Oncidium cajamarcae

The following article was written for the Orchid Species Bulletin published by the Orchid Species Society, which is based in Brisbane, Queensland in September 2009.
Bear in mind that any cultivation notes refer to the subtropical conditions of Southern Queensland, Australia.

Oncidium cajamarcae Schltr. was described by Rudolf Schlechter in Repertorium Specierum Novarum Regni Vegetabilis Beihefte in 1921. The specific epithet was derived from the Peruvian department Cajamarca, for where this species was first discovered.

Onc. cajamarcae appears to be closely related to Vitekorchis excavata (Lindl.) Romowicz & Szlach. DNA analyses show that several closely related species that have been published in Vitekorchis make up an isolated group without close relatives. The fifth volume of Genera Orchidacearum (2009) accepts this genus. Onc. cajamarcae has yet to be transferred to Vitekorchis.

Several authors have included Onc. cajamarcae as a synonym of Onc. foveatum Lindl. Willibald K├Âniger (2005) believes that Onc. foveatum is a synonym of Onc. auriferum Rchb.f.

A terrestrial or lithophytic plant, Onc. cajamarcae has clustered ovate to pear-shaped, strongly laterally compressed smooth, 2-edged pseudobulbs that are 6.5-11 cm long and 3.5-5 cm broad. The pseudobulb is sheathed by several overlapping basal bracts, with the uppermost ones bearing leaves. Each pseudobulb bears a single apical strap shaped leaf that is 30-40 cm long and 3-4 cm broad. An upright panicle that may be 100-130 cm long is produced from the inner sheathing bract of the recently maturing pseudobulb. The 1-3 branched panicle bears 5-10 flowers on each of the limbs.

The scentless flowers of Onc. cajamarcae are about 3.5 cm across and open successively from the base of the branches, so that most of the blooms are open together. Its yellow sepals and petals are banded or blotched with red to red-brown in the lower half. The 3-lobed yellow lip is also banded or blotched with red to red-brown around the white callus, which is is usually marbled with pale brown.

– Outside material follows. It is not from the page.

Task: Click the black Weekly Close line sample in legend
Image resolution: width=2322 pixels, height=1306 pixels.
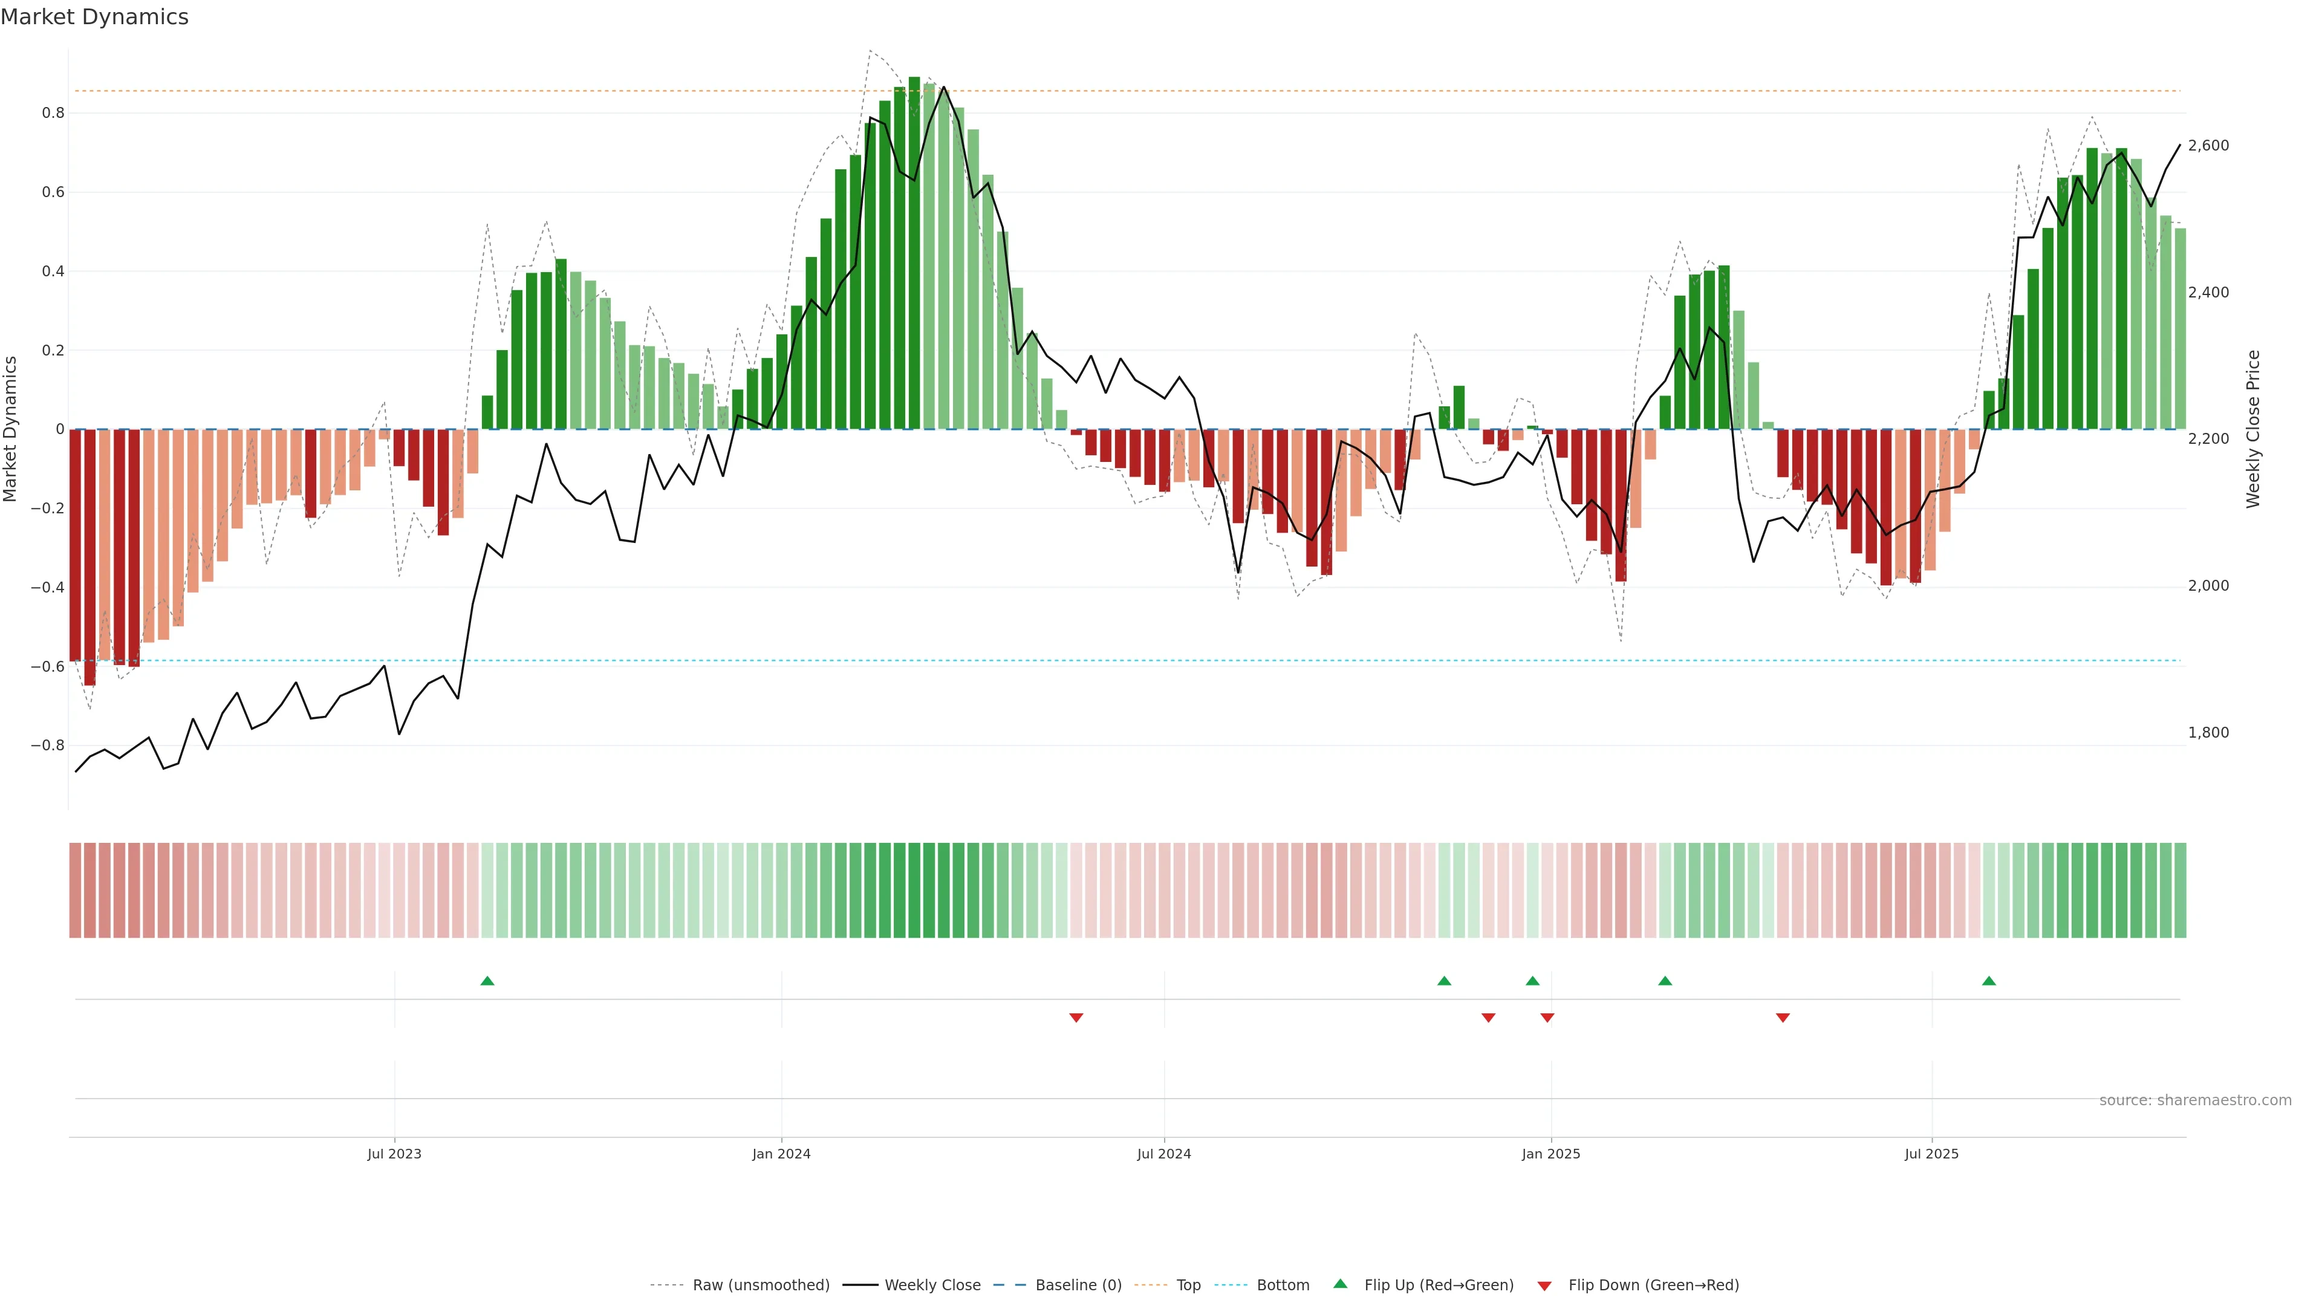Action: tap(860, 1285)
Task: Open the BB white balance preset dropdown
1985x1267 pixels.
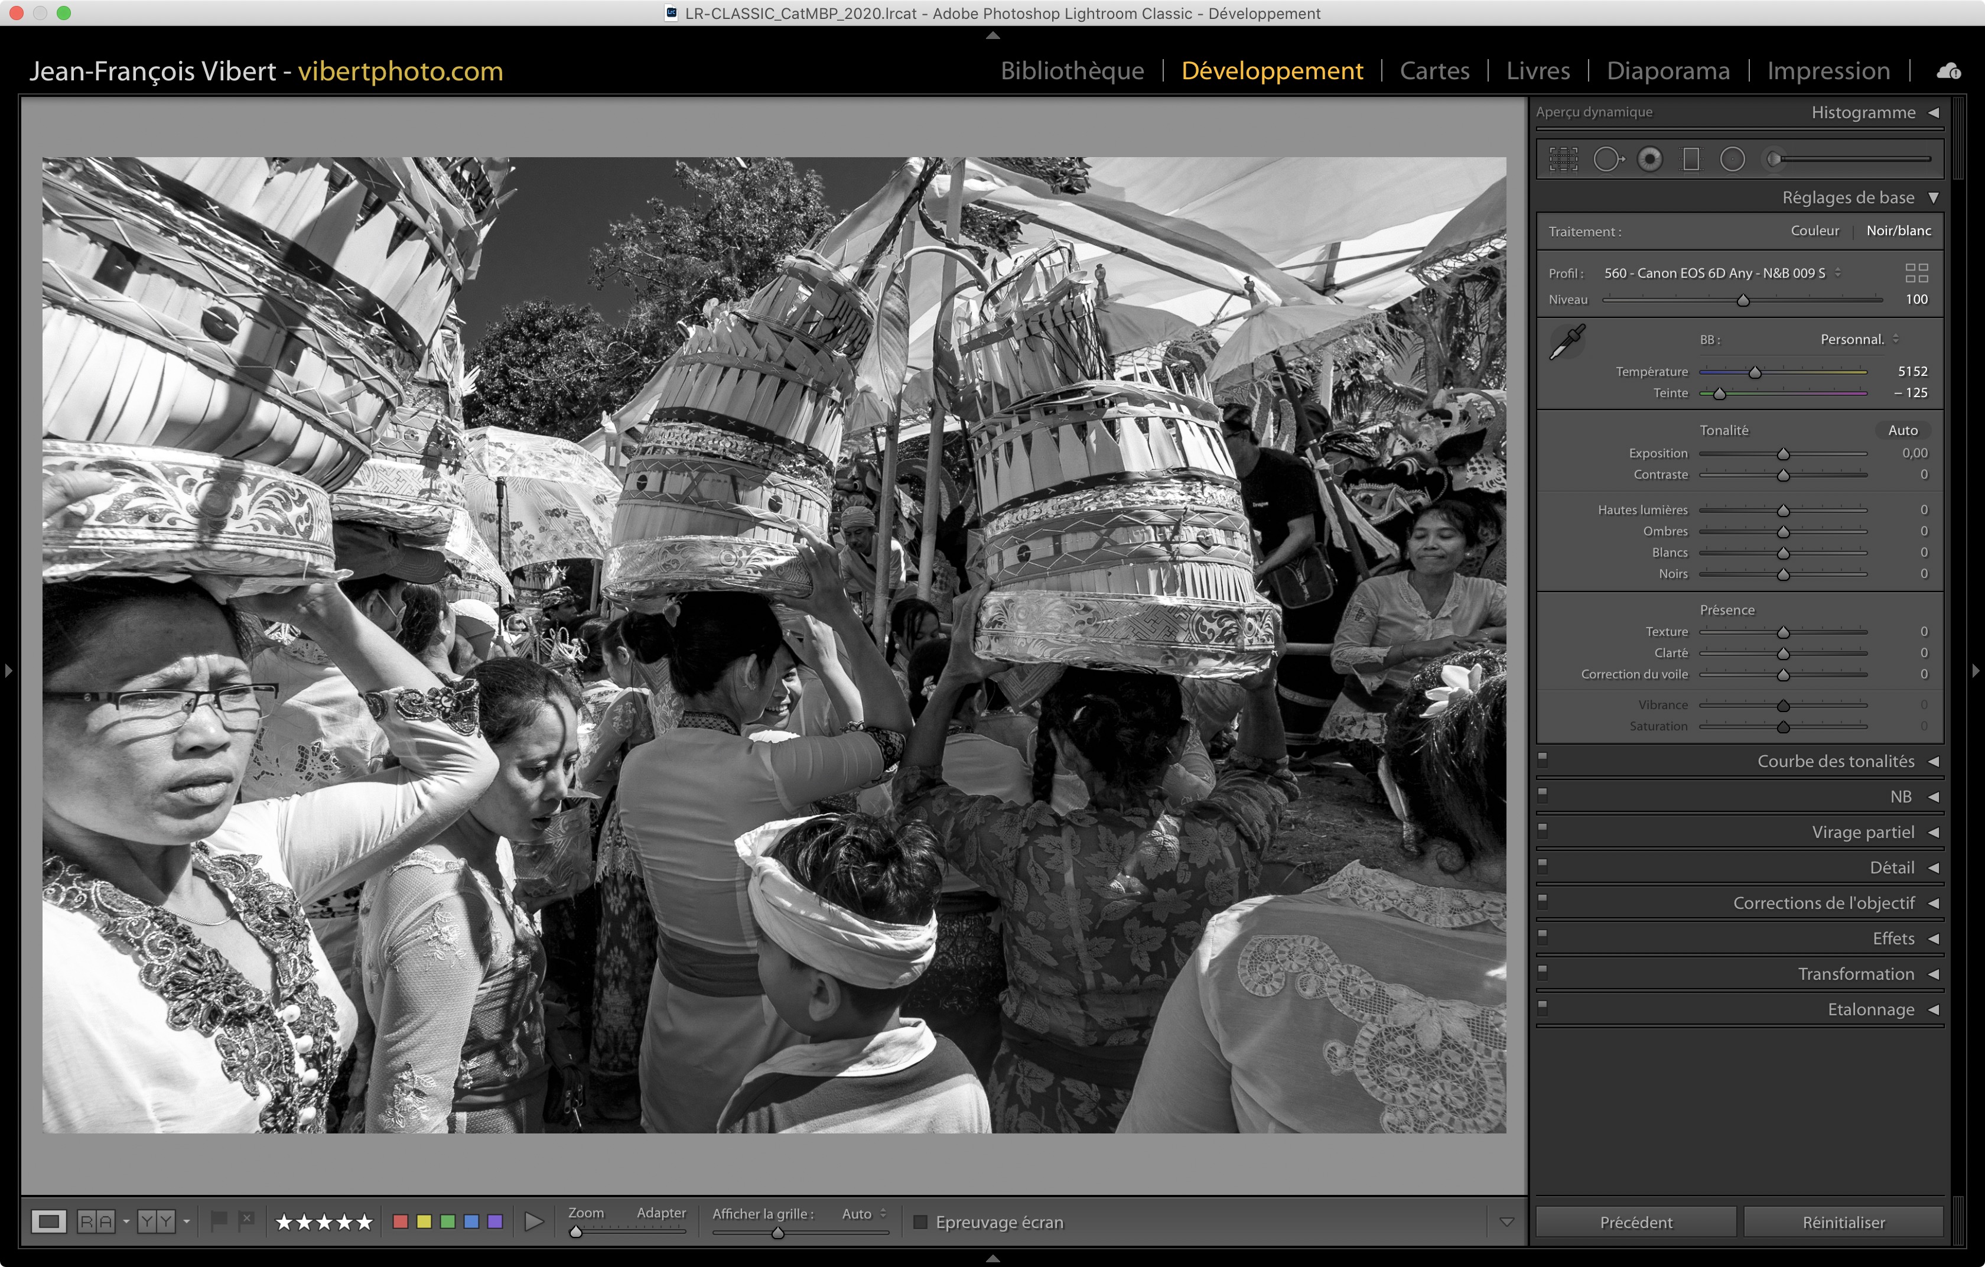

Endemic to Peru, Onc. cajamarcae grows terrestrially and is often found under low open shrubs with its flowers above them. Plants have been found between 2,000-3,000 m altitude. A cool-growing plant, Onc. cajamarcae requires about 70% shade, a well-drained medium and cool conditions. Maintain high humidity with good air circulation at all times and water it regularly. Plants should not be allowed to remain dry for long periods.